Grupo Tapa acerta ao propor atuação realista em peça absurda

Atores e atrizes desenvolvem a cena a partir de ações objetivas em 'A Cantora Careca'

Paulo Bio Toledo
São Paulo

A CANTORA CARECA

  • Quando sex., às 20h30, sáb., às 19h; até 14/4
  • Onde Teatro Aliança Francesa, r. General Jardim 182, tel. (11) 3572-2379
  • Preço R$ 50
  • Classificação 14 anos

O espetáculo "A Cantora Careca" do Grupo Tapa é um trabalho excelente de montagem da peça escrita pelo dramaturgo romeno Eugène Ionesco em 1949, poucos anos após o fim da Segunda Guerra, e que tornou-se um expoente exemplar da ideia de "Teatro do Absurdo".

A força da montagem se deve ao tipo de atuação praticado pelo grupo. Em um belo trabalho coletivo na cena, o elenco sustenta uma escolha realista no registro de interpretação, apesar de a peça acumular cenas e situações deliberadamente irreais e absurdas.


Clara Carvalho (esq.), Guilherme Sant'Anna e Emilia Rey em 'A Cantora Careca' - Lenise Pinheiro/Folhapress

Ao invés de interpretarem as personagens de forma caricata para enfatizar a falta de sentido de suas falas e gestos, os atores e atrizes desenvolvem a cena a partir de ações objetivas e realistas, buscando motivações concretas por trás de cada circunstância da peça.

Parece um contrassenso, mas esta opção faz com que a desconexão lógica do texto de Ionesco não apareça somente como decorrência de personagens excêntricas e meio malucas. A absurdidade que atravessa a peça passa a se referir a toda uma sociedade de hábitos, comportamentos e valores igualmente absurdos.

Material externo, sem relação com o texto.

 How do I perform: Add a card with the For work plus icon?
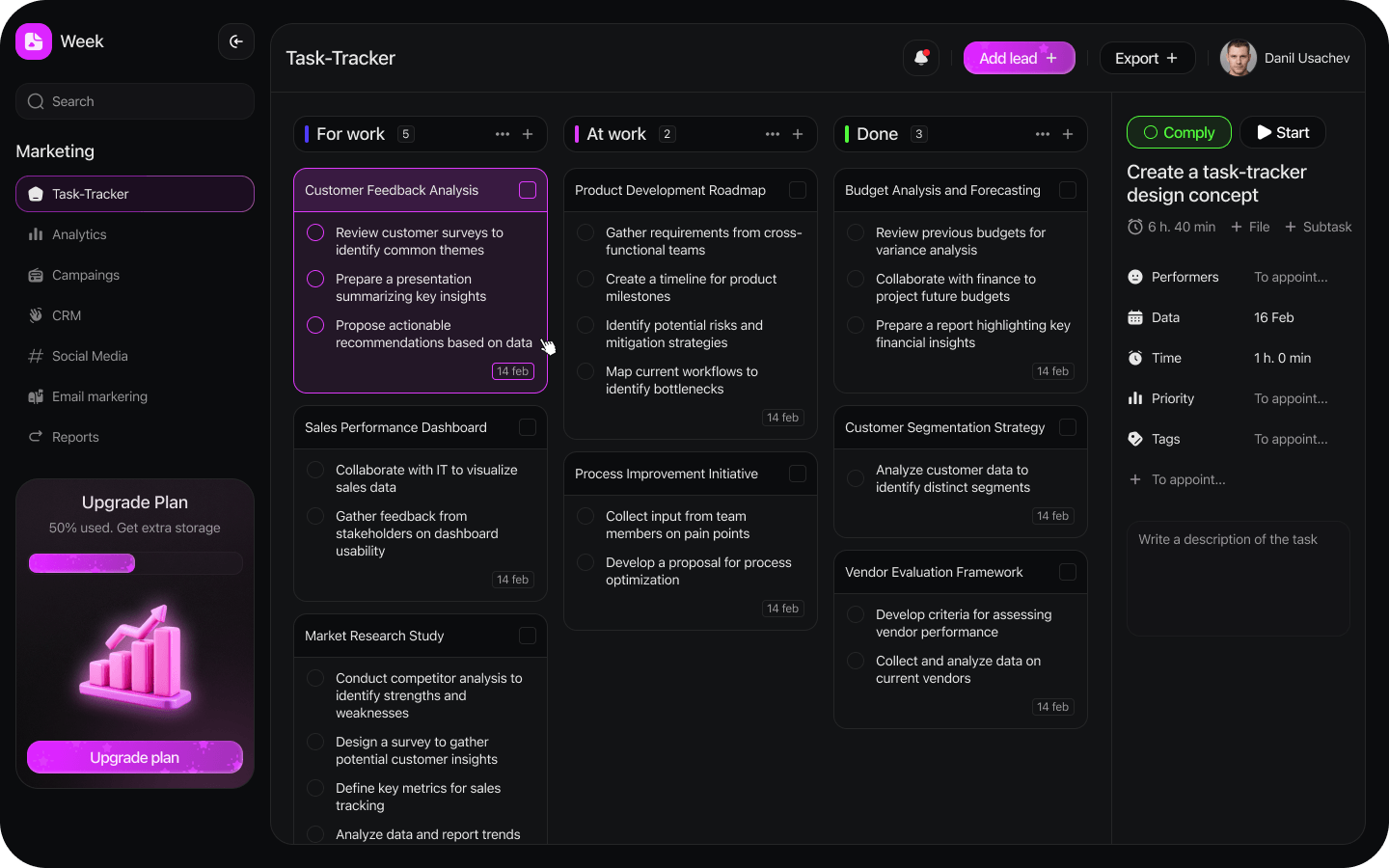[x=528, y=134]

Para o autor romeno, o pequeno-burguês europeu viveria reproduzindo ritos cotidianos sem qualquer sentido e às voltas com idiossincrasias ridículas. O absurdo das cenas refletiria uma sociedade perdida em padrões aleatórios, cujos cidadãos tornam-se cada vez mais idênticos entre si, como os dois casais que protagonizam a peça ou a família em que todos os membros chamam-se Bobby Watson.

Por mais estranhas que sejam as situações da obra, a energia ali está em forçar o público a ver uma imagem distorcida de si mesmo naquelas situações cada vez mais absurdas.

A montagem do Grupo Tapa, valendo-se de uma cena simples e da objetividade das atuações, acerta o ponto decisivo da dramaturgia de Ionesco e alcança grande rendimento estético. Apesar disso, parece existir um respeito excessivo com a obra original, o que impede o grupo de ter uma atitude mais autoral no gesto de adaptação.

Embora a proposta da encenação busque associar os temas da peça com este nosso presente hipnotizado pelo mundo virtual de smartphones e redes sociais, é uma tentativa muito tímida e sem grandes consequências no desenvolvimento do espetáculo.

Faz falta ali um espírito mais livre e irreverente na adaptação do texto. De modo que o espetáculo seja mais do que uma boa montagem de um clássico e tente intervir em seu tempo, como fez a peça de Ionesco quase 70 anos atrás.